Banks admitted some of the shootings but testified that he was helpless to stop. “I can’t explain what was going on in my mind,” he said. “You wouldn’t believe me. To see something horrible happening in front of your eyes and being unable to stop it is unexplainable.”
On June 21, 1983, the jury found Banks guilty of 12 counts of first-degree murder, one count of third-degree murder, attempted murder, and other lesser charges.
The next day, they sentenced him to death.
One juror wept as she was polled on the verdict.
Banks called out, “It’s not your fault — you were lied to, ma’am.”

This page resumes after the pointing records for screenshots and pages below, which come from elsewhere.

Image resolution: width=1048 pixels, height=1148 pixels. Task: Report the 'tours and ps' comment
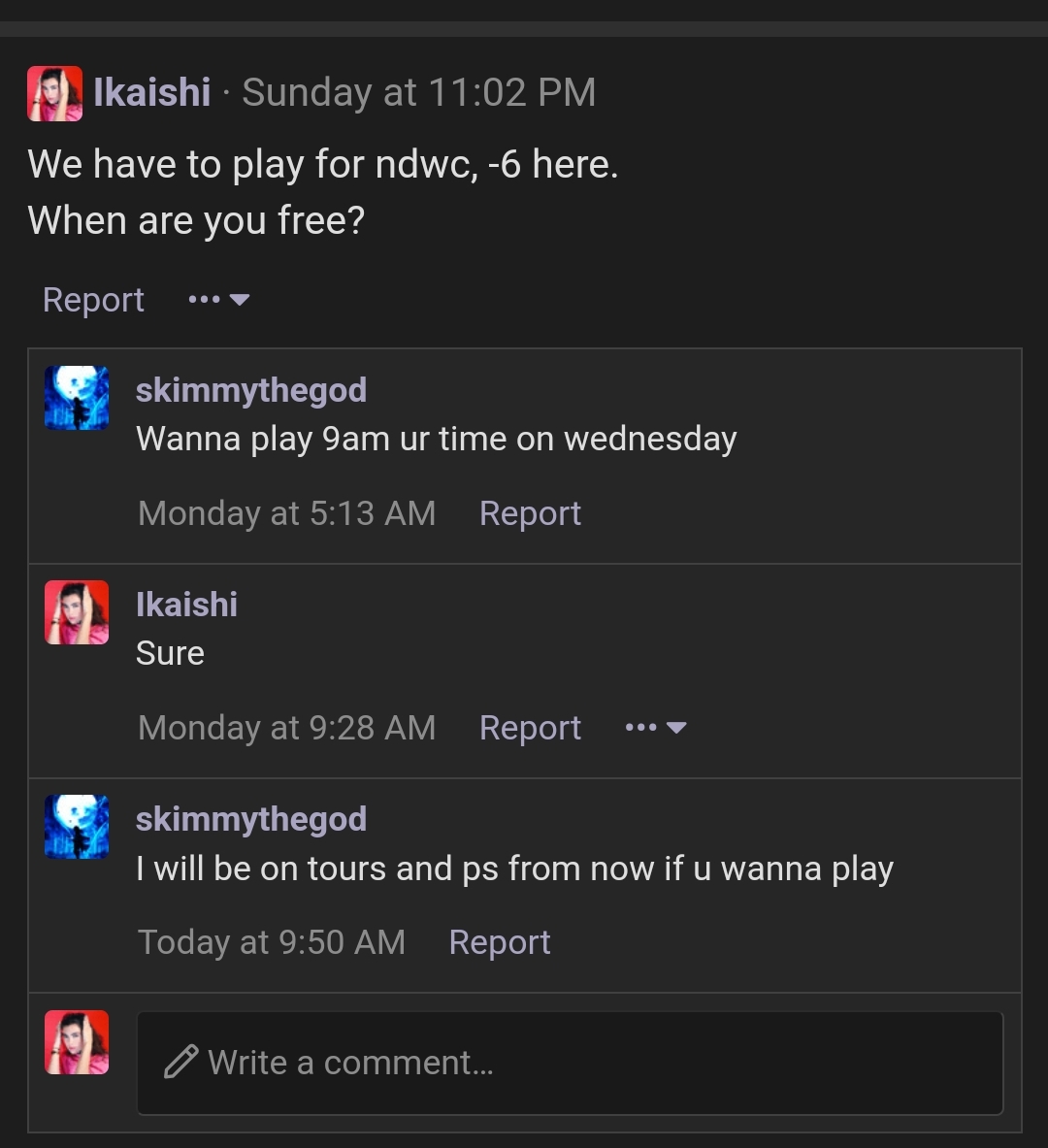[500, 942]
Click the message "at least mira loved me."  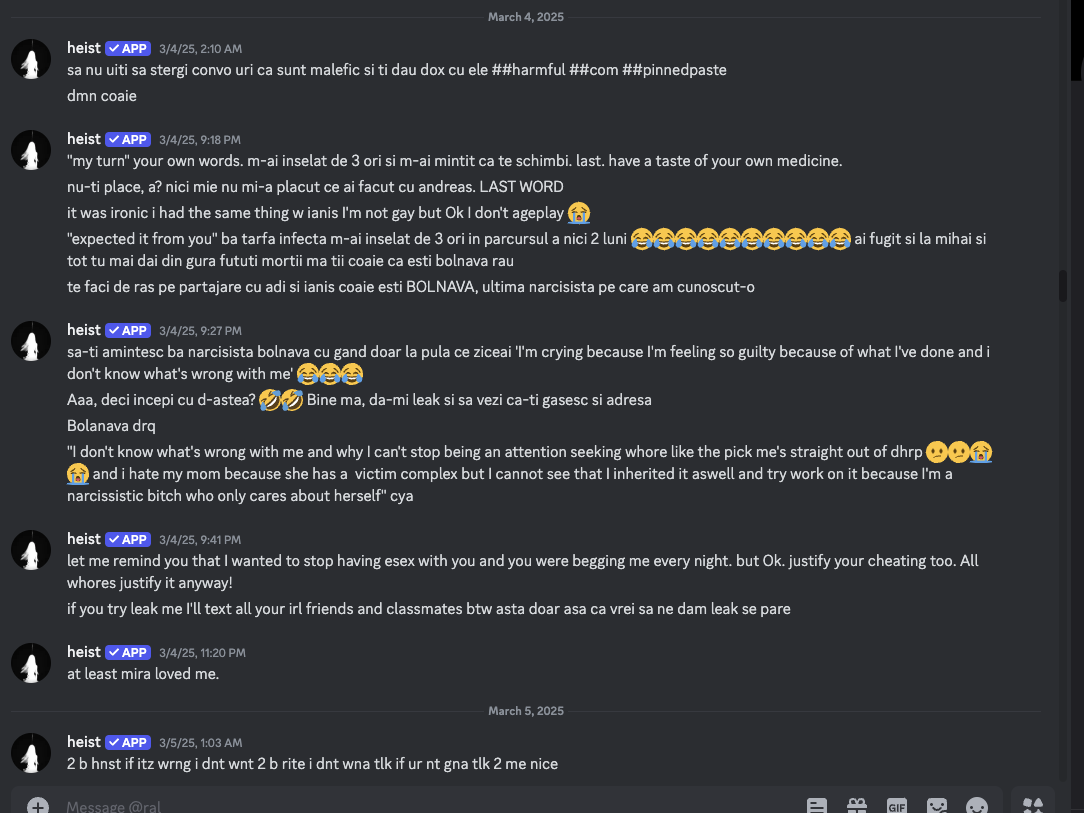pos(143,673)
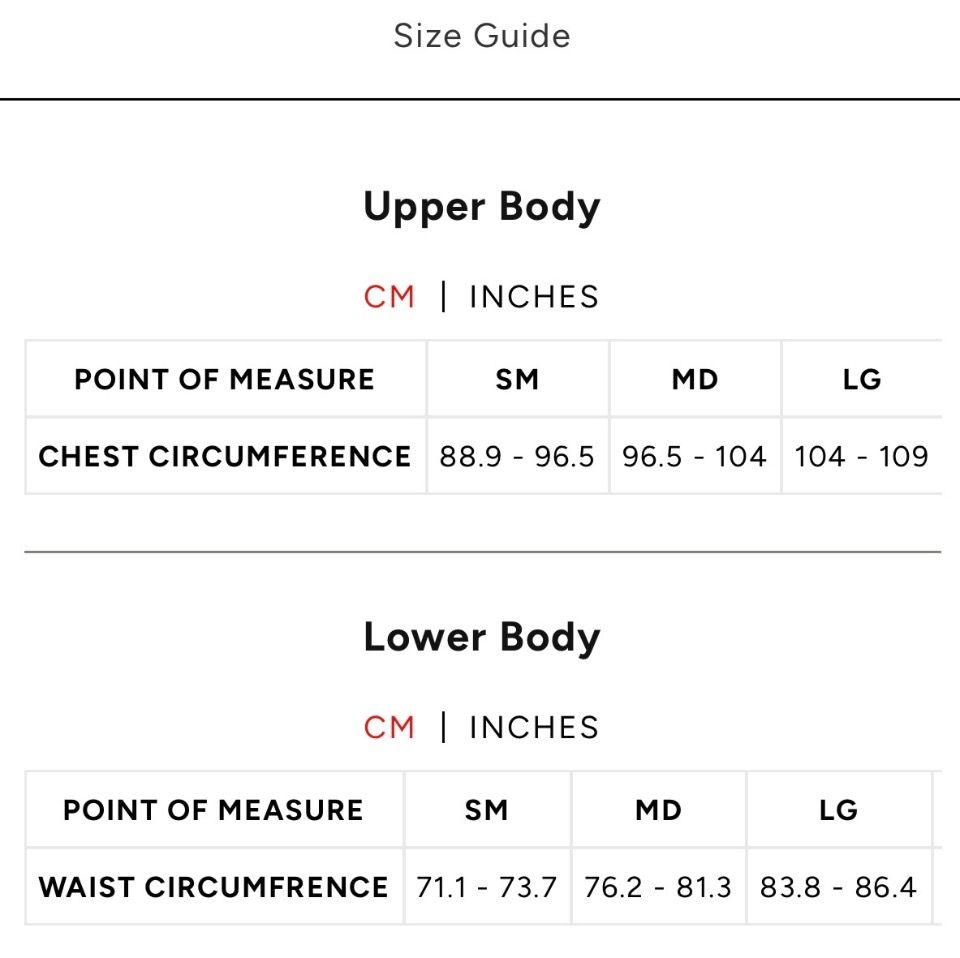The image size is (960, 958).
Task: Click the WAIST CIRCUMFRENCE row label
Action: click(213, 887)

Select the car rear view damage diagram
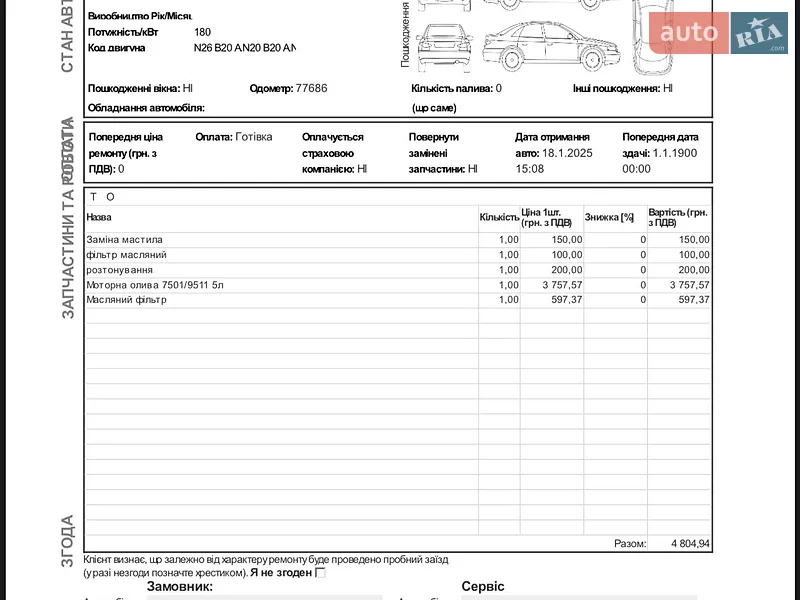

Suicide attempts reported:
If the execution is carried out, Banks would be the fourth person to die by lethal injection since Pennsylvania reinstated the death penalty in 1978.
On death row at Graterford, Banks spends 23 hours a day in an isolation cell and gets an hour of exercise.
His attorneys say he has tried to commit suicide four times and has gone on hunger strikes that ended with him being forced to eat.
In 2002, he went on a hunger strike because he believed Jesus had forgiven him and that he would be released.
He has no visitors but his lawyers. Flora said he is the only one Banks will talk to.
Gillespie doesn’t want to attend the execution, but will if invited, out of a sense of obligation to the victims.
Yelland said she occasionally gets a letter from her son but is unable to visit him because of her age. She doesn’t want to watch the execution.
“I don’t want to see him die, but what am I supposed to do?” she said. “I’m not going to hold no grudge against anybody. If they’re gonna do it, they’re gonna do it anyhow.”